Vesna Marjanović (Весна Марјановић; born June 5, 1969) is a politician in Serbia. She has served as a member of the National Assembly of Serbia on an almost continuous basis since 2007 as a member of the Democratic Party.

==Early life and career==
Marjanović was born in Belgrade, then part of the Socialist Republic of Serbia in the Socialist Federal Republic of Yugoslavia. She studied film and television production in South Africa, earned a degree from the University of Belgrade Faculty of Law, has been a co-ordinator of legal and educational programs at the Fond Centar za demokratiju, and has worked for the marketing agency Idols & Friends since 1996.

==Political career==
Marjanović joined the Democratic Party in 1990 and served as personal secretary to Zoran Đinđić during his tenure as chair of the party's executive board. She later left the Democratic Party to join the breakaway Democratic Centre, was appointed as the party's spokesperson in 2000, and became chair of its executive board in 2003. In the 2003 Serbian presidential election, she was spokesperson and co-ordinator of the electoral staff for Democratic Opposition of Serbia candidate and Democratic Centre leader Dragoljub Mićunović.
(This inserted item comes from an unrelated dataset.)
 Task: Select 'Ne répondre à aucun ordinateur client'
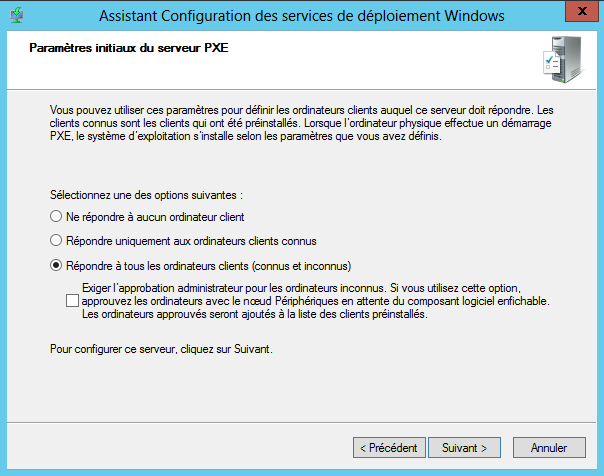point(56,216)
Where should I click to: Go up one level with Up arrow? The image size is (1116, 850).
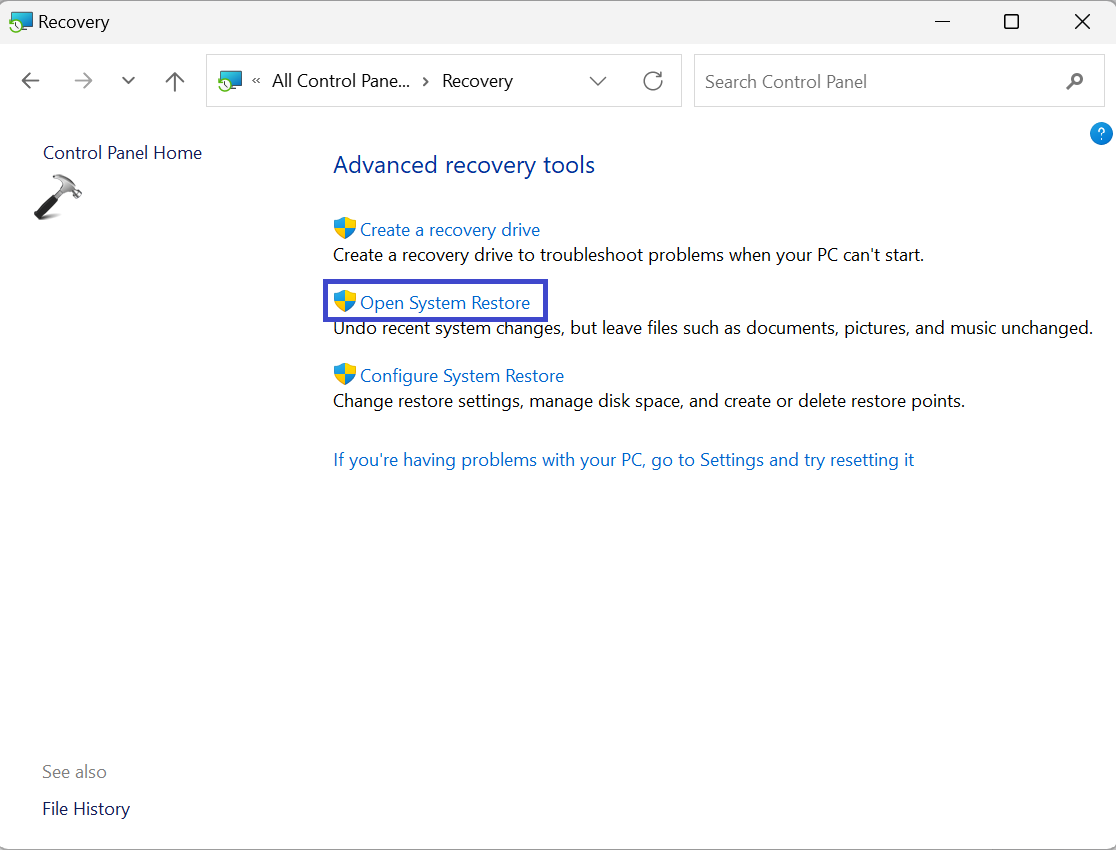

The Democratic Centre contested the 2003 Serbian parliamentary election as part of the Democratic Party's electoral alliance. Marjanović received the forty-third position on the alliance's electoral list; the list won thirty-seven seats, and she was not selected to serve in the parliament that followed. (From 2000 to 2011, parliamentary mandates were awarded to sponsoring parties or coalitions rather than to individual candidates, and it was common practice for the mandates to be distributed out of numerical order. Marjanović could have received a mandate notwithstanding her relatively low position on the list, although in fact she was not.)

The Democratic Centre merged back into the Democratic Party on October 16, 2004, and Marjanović was named as vice-president of the Democratic Party's executive board following the merger. She was elected as a member of the Belgrade municipal assembly in the 2004 local elections.

===Member of the National Assembly===
Marjanović received the 138th position on the Democratic Party's election list (which was mostly arranged in alphabetical order) in the 2007 parliamentary election. The list won sixty-four seats, and on this occasion she was selected as part of the party's parliamentary group. The party joined a new coalition government after the election, and Marjanović served as part of the government's parliamentary majority.

She received the 109th position on the Democratic Party's For a European Serbia list (which was, again, mostly organized in alphabetical order) in the 2008 parliamentary election. The party won 102 seats and ultimately emerged at the leadership of a new coalition government; Marjanović again served as part of its parliamentary majority. She resigned from the assembly on April 12, 2011, upon being appointed to the Belgrade city council (i.e., the executive wing of the municipal government), and was replaced by Ljiljana Lučić.

Serbia's electoral system was reformed in 2011, such that parliamentary mandates were awarded in numerical order to candidates on successful lists. Marjanović received the forty-fifth position on the Democratic Party's Choice for a Better Life alliance in the 2012 parliamentary election and was returned to the assembly when the list won sixty-seven mandates. The Serbian Progressive Party and its allies formed a new government after the election, and the Democratic Party moved into opposition, where it has remained since this time. She was re-elected in the elections of 2014 and 2016, in which the party's lists won nineteen and sixteen seats, respectively.

Marjanović is a member of the parliamentary culture and information committee; a deputy member of the committee on the rights of the child; a member of Serbia's delegation to La Francophonie (where Serbia has observer status); and a member of the parliamentary friendship groups with Croatia, France, Italy, Norway, the United Kingdom, the United States of America, and the countries of Sub-Saharan Africa. She previously served as a substitute member of Serbia's delegation to the Parliamentary Assembly of the Council of Europe from 2012 to 2016 and was deputy chair of the assembly committee on culture, science, education, and media after the elections of 2012 and 2014.